Côté trasher stoner, un groupe est sorti du lot, c’est Dune Rats. On aurait pu carrément les voir évoluer sur le MTV des années 2000, faire la bande annonce de Jackass ou Beavis and Butthead. On reconnait-là des influences de Blink 182 ou Sum 41, du genre à poser le cerveau et écrire des chansons stupides sur la drogue, la bière, les soirées ou les trois d’un coup. D’un stoner pop punk excellent, leur discographie débute avec l’autoproduit et éponyme Dune Rats en 2015, puis le classique The Kids Will Know It’s Bullshit (2017/ Dune Rats). Avec l’aide de Zac Carper (FIDLAR), ce deuxième opus vient asseoir le groupe sur le haut de la vague australienne. Hurry Up and Wait (2020/ Dune Rats) reste dans la même veine, sans trop révolutionner le monde des dunnies. Il faut dire qu’il est parfois compliqué de se réinventer dans un mouvement qui a pour matrice trois ou quatre accords répétés en boucle. En France, notez DYE CRAP, qui clairement s’en rapproche et s’en revendique grandement.
Pourtant, Real Rare Whale (2022/Dune Rats) est un album qui voit le groupe écrire un nouveau chapitre. On sent dès LTD, l’ouverture du disque, un certain changement dans la production du groupe. L’accent est, et on le remarquera au fil de l’écoute, bien plus pop que ses prédécesseurs. Bien sûr, on voit toujours la guitare sous fuzz, la basse grasse et la batterie puissante, mais les sonorités, les voix, s’approchent plus du côté pop du groupe, qui était peut-être un peu sous-exploité précédemment. Il suffit d’écouter UP, premier single de l’album, pour s’en rendre compte. Une folk, un traitement des voix ultra travaillé (surtout dans les refrains), une batterie beaucoup plus enjoué. Du chemin est a été fait depuis Scott Green, chanson la plus remarquée du groupe. Cet album n’en est pas moins un très bon disque, qu’on peut écouter en boucle pour une bonne dose d’énergie qui sent bon l’Australie.
On n’avait vraiment pas de doute quant à la qualité du concert. On savait où on allait, chez des gars qui, depuis une presque décennie, sont habitués à parcourir le monde, faire des concerts et les transformer en Memorable Night. Et cette date-là à l’Aéronef n’a pas loupé. Qui plus est dernière de la tournée, le trio avait à cœur d’en faire quelque chose de grand.

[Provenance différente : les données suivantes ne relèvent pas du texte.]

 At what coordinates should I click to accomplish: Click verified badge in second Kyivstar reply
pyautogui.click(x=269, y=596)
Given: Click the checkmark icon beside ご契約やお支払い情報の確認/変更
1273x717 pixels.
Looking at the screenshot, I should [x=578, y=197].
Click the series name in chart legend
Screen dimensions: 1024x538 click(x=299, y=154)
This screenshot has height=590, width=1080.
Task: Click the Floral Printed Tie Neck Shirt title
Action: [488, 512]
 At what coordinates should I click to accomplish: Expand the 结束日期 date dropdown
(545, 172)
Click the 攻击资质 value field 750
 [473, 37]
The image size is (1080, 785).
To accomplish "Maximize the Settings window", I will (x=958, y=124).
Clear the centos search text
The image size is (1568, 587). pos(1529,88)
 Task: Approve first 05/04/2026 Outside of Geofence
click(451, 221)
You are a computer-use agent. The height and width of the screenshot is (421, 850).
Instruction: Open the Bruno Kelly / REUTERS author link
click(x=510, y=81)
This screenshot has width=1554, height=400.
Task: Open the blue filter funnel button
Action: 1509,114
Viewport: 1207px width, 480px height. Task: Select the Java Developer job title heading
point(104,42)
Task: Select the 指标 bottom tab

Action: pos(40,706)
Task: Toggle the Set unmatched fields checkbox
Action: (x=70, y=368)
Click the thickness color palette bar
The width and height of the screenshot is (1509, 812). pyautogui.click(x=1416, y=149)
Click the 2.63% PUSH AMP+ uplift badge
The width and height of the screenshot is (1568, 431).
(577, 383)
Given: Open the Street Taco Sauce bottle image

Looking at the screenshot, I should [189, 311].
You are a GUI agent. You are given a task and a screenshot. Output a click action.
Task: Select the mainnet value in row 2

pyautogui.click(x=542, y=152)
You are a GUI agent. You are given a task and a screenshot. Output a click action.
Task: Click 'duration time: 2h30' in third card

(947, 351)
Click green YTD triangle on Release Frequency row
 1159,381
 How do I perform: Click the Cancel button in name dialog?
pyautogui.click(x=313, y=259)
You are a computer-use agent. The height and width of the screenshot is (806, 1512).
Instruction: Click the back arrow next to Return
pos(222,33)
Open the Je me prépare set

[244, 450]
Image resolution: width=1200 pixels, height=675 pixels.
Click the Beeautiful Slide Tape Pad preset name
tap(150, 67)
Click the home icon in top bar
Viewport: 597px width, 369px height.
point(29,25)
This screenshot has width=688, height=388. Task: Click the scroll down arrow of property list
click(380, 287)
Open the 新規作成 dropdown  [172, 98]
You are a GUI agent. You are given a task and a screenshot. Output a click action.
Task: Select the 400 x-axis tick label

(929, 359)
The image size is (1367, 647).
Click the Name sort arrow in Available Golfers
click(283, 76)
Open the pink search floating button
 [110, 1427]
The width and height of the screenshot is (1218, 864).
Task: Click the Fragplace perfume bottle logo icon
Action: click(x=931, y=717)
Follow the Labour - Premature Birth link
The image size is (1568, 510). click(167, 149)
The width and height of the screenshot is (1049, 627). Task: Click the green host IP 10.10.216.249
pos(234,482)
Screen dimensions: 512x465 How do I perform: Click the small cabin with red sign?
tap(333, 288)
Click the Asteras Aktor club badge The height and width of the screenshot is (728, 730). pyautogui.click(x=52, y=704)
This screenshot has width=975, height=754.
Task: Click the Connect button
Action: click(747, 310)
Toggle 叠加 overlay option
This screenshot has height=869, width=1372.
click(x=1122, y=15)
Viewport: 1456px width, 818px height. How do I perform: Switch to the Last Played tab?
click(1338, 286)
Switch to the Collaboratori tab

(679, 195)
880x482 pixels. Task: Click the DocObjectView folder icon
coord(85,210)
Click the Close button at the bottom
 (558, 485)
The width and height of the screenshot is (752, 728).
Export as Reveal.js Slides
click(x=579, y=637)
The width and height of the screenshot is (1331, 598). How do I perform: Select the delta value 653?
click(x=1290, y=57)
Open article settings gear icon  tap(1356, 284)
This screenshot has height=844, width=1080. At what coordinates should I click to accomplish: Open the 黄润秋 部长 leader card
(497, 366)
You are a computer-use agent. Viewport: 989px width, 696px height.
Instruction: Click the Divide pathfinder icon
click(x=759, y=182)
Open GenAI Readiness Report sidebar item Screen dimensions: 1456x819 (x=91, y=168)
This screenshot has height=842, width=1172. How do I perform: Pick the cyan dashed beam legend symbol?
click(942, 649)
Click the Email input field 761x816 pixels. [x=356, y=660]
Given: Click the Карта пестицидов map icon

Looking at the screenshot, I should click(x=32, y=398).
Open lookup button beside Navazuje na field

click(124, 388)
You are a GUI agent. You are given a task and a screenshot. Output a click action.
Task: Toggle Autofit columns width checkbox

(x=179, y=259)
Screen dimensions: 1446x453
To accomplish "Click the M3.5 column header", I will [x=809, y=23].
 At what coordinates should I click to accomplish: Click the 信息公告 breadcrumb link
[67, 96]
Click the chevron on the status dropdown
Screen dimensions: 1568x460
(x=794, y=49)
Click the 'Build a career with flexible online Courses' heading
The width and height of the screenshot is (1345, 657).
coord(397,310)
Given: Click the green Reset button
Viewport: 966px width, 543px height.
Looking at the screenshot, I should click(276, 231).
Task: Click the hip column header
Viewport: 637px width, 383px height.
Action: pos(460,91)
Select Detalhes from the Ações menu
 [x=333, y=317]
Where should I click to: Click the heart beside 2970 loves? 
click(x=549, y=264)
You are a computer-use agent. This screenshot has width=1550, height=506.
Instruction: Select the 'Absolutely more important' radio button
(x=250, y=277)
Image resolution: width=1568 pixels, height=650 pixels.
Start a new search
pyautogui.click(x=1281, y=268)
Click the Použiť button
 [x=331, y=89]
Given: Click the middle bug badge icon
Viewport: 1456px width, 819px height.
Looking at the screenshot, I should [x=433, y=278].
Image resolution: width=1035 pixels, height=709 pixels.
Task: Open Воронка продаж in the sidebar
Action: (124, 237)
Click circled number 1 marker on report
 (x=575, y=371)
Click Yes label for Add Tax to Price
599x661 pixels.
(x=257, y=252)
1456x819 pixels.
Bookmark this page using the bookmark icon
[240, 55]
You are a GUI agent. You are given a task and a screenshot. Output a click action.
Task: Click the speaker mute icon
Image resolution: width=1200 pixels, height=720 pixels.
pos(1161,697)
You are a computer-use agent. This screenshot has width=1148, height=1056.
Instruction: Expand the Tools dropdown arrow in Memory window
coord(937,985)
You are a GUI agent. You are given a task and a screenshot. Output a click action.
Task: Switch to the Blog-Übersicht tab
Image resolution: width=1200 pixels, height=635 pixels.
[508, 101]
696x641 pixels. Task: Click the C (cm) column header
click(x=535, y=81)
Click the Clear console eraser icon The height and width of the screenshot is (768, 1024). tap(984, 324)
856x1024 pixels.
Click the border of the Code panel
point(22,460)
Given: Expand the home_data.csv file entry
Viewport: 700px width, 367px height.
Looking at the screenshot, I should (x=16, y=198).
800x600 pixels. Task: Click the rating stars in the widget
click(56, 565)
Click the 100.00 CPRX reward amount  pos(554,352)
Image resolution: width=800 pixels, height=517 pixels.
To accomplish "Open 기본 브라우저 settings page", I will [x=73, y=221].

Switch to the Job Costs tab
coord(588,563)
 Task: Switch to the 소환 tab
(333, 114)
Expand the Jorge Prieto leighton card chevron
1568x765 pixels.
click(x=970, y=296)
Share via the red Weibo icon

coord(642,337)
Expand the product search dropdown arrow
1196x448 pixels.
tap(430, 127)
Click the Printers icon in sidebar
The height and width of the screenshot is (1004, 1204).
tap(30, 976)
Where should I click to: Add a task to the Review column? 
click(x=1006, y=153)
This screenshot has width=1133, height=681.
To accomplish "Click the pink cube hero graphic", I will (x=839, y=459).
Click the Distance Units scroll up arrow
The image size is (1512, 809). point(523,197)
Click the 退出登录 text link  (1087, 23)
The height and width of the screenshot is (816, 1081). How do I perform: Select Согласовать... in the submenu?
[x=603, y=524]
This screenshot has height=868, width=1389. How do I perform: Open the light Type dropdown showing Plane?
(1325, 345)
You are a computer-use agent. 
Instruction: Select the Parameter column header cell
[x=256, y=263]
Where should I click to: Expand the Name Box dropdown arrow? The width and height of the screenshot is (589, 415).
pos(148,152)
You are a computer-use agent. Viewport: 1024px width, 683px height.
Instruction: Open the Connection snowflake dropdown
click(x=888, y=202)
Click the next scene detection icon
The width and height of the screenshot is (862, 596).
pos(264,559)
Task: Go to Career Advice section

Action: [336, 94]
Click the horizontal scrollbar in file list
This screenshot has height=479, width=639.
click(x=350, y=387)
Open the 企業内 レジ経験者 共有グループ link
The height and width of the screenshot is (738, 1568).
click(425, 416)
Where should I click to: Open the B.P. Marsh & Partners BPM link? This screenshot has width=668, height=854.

Le public, déjà bien chauffé par les Beddies, ne s’est pas fait attendre pour se survolter devant le trio qui en retour, mouillait le maillot. Bientôt, la fosse s’est transformée en patinoire collante, au rythme des hymnes du groupe. Le trio, dont la scène n’est autre qu’une deuxième maison, assure avec l’art et la manière un concert qu’on irait jusqu’à qualifier de show tant la performance est maîtrisée.
Il est indéniable que les Dunes Rats, comme la plupart de ces groupes australiens de la fin des années 2010, capitalise sur un âge d’or en passe de passer de mode. On aurait pu s’attendre à un concert en dent de scie, où les classiques (Rubber Arms Bullshit Scott Green, Dalai Lama, 6 Pack et tant d’autres) rythmerait des phases moins abrasives du dernier album. C’était sans compter le fait que les Dune Rats sont une fête, et ont parfaitement intégré au set leur nouvelle épopée. Résultat des courses un concert court mais intense, des acclamations à n’en plus finir, et un weekend de Pâques qui a pris une tournure bien plus fun qu’une sempiternelle chasse aux œufs. Les voilà repartis, mais vivement leur retour, pour un autre weekend de férié ou autre, on s’en fout un peu.